Ever get stuck in a loop of things you know are bad for you, but keep running back to them for comfort? Things like smoking, Pharmaceuticals, perhaps binge watching TV, and social media. I’m with you. All too well I know how it feels to be hooked into things that kill us. It’s not all bad until you do it to the point that it’s too much and it starts effecting our lives in ways we never intended.

When trying to stop coping mechanisms, We set high goals for ourselves to stop cold turkey and ultimately give in. This happens in a number of ways. Possibly lacking a support system from family of friends, an accountability buddy to keep us earnest about quitting, Or lack of information that could reinforce willpower. Whatever is holding you back, I’ve been there. I feel your pain. I struggle with many coping mechanisms before discovering my current practice.

Shadow work is something I discovered when going through the deepest depression I’ve ever had. I had just turned 30 and felt like I haven’t accomplished anything of value. No girlfriend or friends in general. Everyday I went to work was a living nightmare and all I wanted to do was escape.

Look deep with in the dark corners, and find light hiding

“Shadow work is how you integrate the aspects of your unconscious psyche into your conscious experience and allow the positive aspects of the shadow self to express themselves.”
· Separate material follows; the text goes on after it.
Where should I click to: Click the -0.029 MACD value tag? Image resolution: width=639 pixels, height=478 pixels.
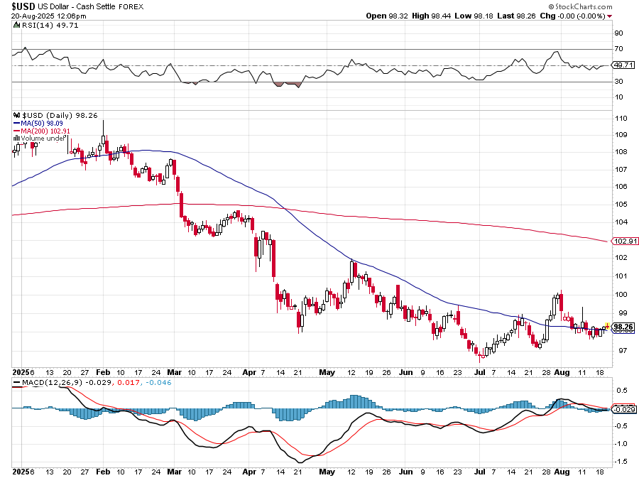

There’s many ways to preform shadow work. Most traditional methods are more of a meditative experience. Sitting down and recognizing the emotion that is giving you the most pain. Sit with that pain and ask yourself reflective questions based on that pain. This process might take time if you never done it before, but the results are uncanny. Stay persistent because making the unconscious, conscious is not a push-button practice. It takes time and understanding.
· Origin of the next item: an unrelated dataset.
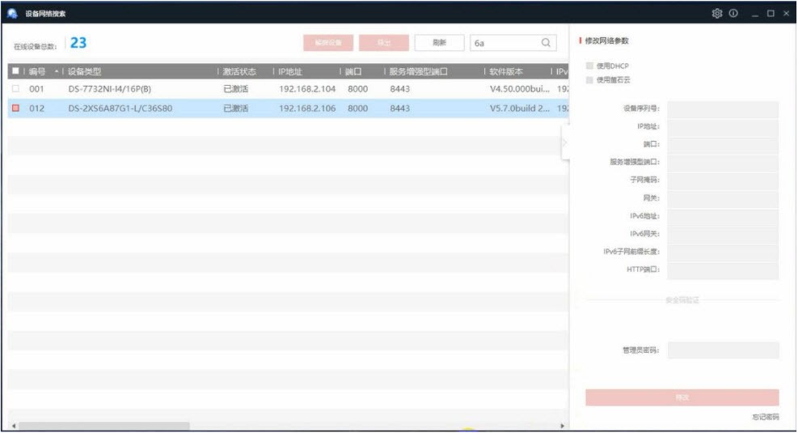Collapse the side panel with chevron arrow
Viewport: 798px width, 433px height.
click(565, 142)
Why does all this matter as far as coping mechanisms are concerned? Well, imagine trying to go without smoking till you get that impulsive urge. With that impulsive urge, sit with it, see how it feels in your body. What about this makes it painful to you? What emotion are you feeling when you go without smoking? It could me more than one emotion! Identify it as best you can. Lead with the question to yourself, When was the last time I felt this way? I’m sure your mind will have no issues recalling the last time you felt a particular kind of pain. It’s part of our survival instincts to remember pain when it effects us to traumatic levels.

The pain you feeling might not seem traumatic when your thinking back to it, but now ask yourself this question – When was the first time you felt this pain? This step can take a moment to answer. Revealing core trauma to one’s psyche isn’t meant to be easily revealed. This could lead to childhood memories that were traumatic. The range of trauma varies from person to person. It’s not always something you thought would hurt you in your adult life but did as an infant. So be kind to yourself.

So let’s say you discovered the central pain of why you smoke today! You go through the motions and integrate (heal) that side of you that needed to smoke to cope with that situation earlier in life. Now that you have discovered your why’s, it will be a lot easier to let go of that coping mechanism that once held you up. Don’t be surprised if you have an easier time letting go of other impulsive habits as well. Don’t expect changes to happen instantly. I recommend not indulging in any extracurricular habits you may have for a day or two. Meaning if you tend to drink alcohol on the weekends, I recommend not doing it after you make an emotion break-through.

If your able to do it once, discover another habit you’re impulsive over and dive in again! Doing this one step at a time will gain you insight, and more personal change than you thought possible.

I recommend the method I’ve been using for years now. The Completion Process, by Teal Swan. This book changed everything I know about emotional healing. I think it can help you too.